Nizam Ismail of RHTLaw Taylor Wessing provides an important guide on the complex regulatory aspects of Southeast Asia’s fintech industry

Southeast Asia is going through a fintech revolution. Vietnam recently launched the first digital-only bank, called 'Timo'. Over in Malaysia, the Securities Commission announced the country's first six equities-based crowdfunding platforms last year – pipping its neighbour, Singapore, which is only expected to announce its equities crowdfunding regulations later this year. Malaysia is also looking at introducing regulations for peer-to-peer (P2P) lending.

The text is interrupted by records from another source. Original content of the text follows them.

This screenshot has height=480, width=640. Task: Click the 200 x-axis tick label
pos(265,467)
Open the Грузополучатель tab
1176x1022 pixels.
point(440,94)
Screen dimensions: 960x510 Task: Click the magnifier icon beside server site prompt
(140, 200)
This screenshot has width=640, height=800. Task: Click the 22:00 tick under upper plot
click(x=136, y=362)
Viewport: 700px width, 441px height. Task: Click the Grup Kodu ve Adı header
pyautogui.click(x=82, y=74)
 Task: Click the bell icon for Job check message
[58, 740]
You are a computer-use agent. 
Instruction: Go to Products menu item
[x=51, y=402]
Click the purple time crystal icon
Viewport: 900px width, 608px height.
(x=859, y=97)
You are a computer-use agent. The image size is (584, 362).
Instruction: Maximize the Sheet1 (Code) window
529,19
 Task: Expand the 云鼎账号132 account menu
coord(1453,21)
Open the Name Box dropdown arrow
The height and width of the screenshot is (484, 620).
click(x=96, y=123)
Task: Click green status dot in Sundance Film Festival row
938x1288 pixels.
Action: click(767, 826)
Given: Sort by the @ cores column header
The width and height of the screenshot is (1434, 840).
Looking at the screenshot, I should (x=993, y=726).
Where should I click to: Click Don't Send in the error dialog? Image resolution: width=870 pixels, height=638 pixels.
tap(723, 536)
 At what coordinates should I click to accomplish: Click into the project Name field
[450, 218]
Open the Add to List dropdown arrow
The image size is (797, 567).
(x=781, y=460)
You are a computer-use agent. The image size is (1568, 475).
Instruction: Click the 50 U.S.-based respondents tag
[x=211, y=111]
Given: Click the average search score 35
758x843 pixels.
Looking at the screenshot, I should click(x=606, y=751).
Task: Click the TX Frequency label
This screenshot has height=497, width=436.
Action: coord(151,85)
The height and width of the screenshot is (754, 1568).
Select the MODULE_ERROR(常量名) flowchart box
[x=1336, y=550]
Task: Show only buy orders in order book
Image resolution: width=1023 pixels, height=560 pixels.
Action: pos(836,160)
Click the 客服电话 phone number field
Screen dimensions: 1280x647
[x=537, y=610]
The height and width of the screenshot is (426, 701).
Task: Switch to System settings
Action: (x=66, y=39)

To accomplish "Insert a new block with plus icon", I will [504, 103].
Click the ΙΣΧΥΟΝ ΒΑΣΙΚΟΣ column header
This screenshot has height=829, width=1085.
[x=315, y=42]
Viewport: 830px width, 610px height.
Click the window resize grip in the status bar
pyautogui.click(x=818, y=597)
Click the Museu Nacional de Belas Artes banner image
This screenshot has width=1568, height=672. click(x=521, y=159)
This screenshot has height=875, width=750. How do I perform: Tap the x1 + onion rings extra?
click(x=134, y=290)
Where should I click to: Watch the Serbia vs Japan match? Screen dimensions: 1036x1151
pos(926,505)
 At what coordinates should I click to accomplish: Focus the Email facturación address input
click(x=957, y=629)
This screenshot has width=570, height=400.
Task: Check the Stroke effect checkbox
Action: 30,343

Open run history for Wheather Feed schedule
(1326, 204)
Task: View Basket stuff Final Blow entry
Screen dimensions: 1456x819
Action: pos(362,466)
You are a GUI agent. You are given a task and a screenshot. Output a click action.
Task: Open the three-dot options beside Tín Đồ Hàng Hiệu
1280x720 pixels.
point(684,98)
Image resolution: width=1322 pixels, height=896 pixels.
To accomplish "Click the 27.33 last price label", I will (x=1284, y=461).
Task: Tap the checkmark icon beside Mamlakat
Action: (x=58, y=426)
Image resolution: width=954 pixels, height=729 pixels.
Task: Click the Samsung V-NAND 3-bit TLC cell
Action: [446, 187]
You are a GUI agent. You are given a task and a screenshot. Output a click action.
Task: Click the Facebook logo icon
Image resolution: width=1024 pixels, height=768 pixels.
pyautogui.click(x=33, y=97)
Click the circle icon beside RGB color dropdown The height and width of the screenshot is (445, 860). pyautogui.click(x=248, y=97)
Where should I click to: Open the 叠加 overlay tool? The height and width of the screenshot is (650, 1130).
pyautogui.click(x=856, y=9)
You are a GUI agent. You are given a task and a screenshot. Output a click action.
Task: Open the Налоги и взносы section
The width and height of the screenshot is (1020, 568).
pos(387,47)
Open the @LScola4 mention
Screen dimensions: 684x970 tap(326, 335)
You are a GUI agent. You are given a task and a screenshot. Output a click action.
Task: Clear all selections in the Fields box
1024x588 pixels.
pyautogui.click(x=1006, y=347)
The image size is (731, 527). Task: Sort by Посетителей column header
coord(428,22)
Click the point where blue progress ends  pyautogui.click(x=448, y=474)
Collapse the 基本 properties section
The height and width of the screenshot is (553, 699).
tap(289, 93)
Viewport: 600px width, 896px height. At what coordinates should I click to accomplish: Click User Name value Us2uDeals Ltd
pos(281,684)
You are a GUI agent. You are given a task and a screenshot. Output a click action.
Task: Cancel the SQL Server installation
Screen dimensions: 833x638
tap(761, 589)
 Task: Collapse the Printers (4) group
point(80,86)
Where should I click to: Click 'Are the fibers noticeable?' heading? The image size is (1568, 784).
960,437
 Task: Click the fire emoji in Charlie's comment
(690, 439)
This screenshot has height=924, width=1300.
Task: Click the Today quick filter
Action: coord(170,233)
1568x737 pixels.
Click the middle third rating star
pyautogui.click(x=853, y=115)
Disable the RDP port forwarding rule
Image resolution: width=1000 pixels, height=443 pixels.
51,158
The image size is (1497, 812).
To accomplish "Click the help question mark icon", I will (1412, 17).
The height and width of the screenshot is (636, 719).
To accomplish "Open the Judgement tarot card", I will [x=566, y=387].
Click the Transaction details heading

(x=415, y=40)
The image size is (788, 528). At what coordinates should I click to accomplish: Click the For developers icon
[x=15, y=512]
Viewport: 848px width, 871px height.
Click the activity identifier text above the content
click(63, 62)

In Singapore, the chairman of the Monetary Authority of Singapore (MAS) and the deputy prime minister, Tharman Shanmugaratnam, in April this year, announced Singapore's aggressive push to develop a fintech ecosystem in Singapore and a week-long fintech festival in Singapore in November (complete with a slick promotional video on YouTube). The announcement of this event was made in New York. This venue choice was meaningful, subtly positioning Singapore as a fintech hub for global players. MAS has actually started a fintech department and appointed a chief fintech officer. MAS has led the formation of a fintech office – a one-stop platform to promote fintech in Singapore. MAS has also promoted the use of application programming interfaces (APIs), taking the lead by making its data available through APIs.

In Indonesia, communications and information technology minister, Rudiantara, announced in March 2016 plans by the Indonesian bourse, IDX, to set up a dedicated technology board, to foster tech entrepreneurs. The minister proudly proclaimed the emergence of two unicorns (billion dollar start-ups) within 2016.

Accelerators and investors are active in the region, making bets on which fintech platform will be the next unicorn.

Regulators are similarly busy, largely acknowledging the revolutionary impact of fintech, as well as nervously acknowledging its many risks, which they are struggling to fully comprehend.

Every fintech start-up knows that regulatory risk is the most important risk factor for its business. The reality is that the financial services industry is the most heavily regulated in the world.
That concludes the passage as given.